▶ _Task to complete_:
Please retype all the records below exactly as they read.

▶ _Extracted information_:
⟨

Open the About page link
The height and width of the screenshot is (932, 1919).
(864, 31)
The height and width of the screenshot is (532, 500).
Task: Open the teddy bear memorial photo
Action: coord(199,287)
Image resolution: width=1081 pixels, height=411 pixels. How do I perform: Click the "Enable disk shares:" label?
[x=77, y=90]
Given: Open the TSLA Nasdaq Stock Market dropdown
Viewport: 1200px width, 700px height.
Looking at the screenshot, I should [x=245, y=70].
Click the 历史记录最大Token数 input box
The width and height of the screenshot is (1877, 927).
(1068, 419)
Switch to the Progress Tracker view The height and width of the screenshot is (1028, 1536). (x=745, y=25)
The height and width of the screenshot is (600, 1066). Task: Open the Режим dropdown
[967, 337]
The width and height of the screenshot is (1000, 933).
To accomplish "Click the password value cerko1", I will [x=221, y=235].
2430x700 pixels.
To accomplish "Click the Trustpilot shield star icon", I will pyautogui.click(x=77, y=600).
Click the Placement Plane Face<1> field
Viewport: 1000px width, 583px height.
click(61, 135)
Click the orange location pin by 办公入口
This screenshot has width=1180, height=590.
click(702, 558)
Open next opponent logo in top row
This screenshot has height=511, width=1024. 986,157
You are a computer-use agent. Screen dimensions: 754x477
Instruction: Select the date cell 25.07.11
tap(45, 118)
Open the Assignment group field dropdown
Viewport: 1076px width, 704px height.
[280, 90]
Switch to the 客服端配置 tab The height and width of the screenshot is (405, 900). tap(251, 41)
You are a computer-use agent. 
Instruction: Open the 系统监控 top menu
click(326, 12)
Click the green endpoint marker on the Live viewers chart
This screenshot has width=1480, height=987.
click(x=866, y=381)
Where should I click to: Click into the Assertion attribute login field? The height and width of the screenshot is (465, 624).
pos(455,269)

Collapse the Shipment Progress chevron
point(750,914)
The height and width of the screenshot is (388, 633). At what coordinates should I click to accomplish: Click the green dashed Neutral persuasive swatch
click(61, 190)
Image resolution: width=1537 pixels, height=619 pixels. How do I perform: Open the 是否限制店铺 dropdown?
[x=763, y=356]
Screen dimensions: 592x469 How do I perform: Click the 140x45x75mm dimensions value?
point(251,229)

⟩

▶ _Written solution_:
Open the About page link
The height and width of the screenshot is (932, 1919).
(864, 31)
The height and width of the screenshot is (532, 500).
Task: Open the teddy bear memorial photo
Action: coord(199,287)
Image resolution: width=1081 pixels, height=411 pixels. How do I perform: Click the "Enable disk shares:" label?
[x=77, y=90]
Given: Open the TSLA Nasdaq Stock Market dropdown
Viewport: 1200px width, 700px height.
Looking at the screenshot, I should [x=245, y=70].
Click the 历史记录最大Token数 input box
The width and height of the screenshot is (1877, 927).
(1068, 419)
Switch to the Progress Tracker view The height and width of the screenshot is (1028, 1536). (x=745, y=25)
The height and width of the screenshot is (600, 1066). Task: Open the Режим dropdown
[967, 337]
The width and height of the screenshot is (1000, 933).
To accomplish "Click the password value cerko1", I will [x=221, y=235].
2430x700 pixels.
To accomplish "Click the Trustpilot shield star icon", I will pyautogui.click(x=77, y=600).
Click the Placement Plane Face<1> field
Viewport: 1000px width, 583px height.
click(61, 135)
Click the orange location pin by 办公入口
This screenshot has width=1180, height=590.
click(702, 558)
Open next opponent logo in top row
This screenshot has height=511, width=1024. 986,157
You are a computer-use agent. Screen dimensions: 754x477
Instruction: Select the date cell 25.07.11
tap(45, 118)
Open the Assignment group field dropdown
Viewport: 1076px width, 704px height.
[280, 90]
Switch to the 客服端配置 tab The height and width of the screenshot is (405, 900). tap(251, 41)
You are a computer-use agent. 
Instruction: Open the 系统监控 top menu
click(326, 12)
Click the green endpoint marker on the Live viewers chart
This screenshot has width=1480, height=987.
click(x=866, y=381)
Where should I click to: Click into the Assertion attribute login field? The height and width of the screenshot is (465, 624).
pos(455,269)

Collapse the Shipment Progress chevron
point(750,914)
The height and width of the screenshot is (388, 633). At what coordinates should I click to accomplish: Click the green dashed Neutral persuasive swatch
click(61, 190)
Image resolution: width=1537 pixels, height=619 pixels. How do I perform: Open the 是否限制店铺 dropdown?
[x=763, y=356]
Screen dimensions: 592x469 How do I perform: Click the 140x45x75mm dimensions value?
point(251,229)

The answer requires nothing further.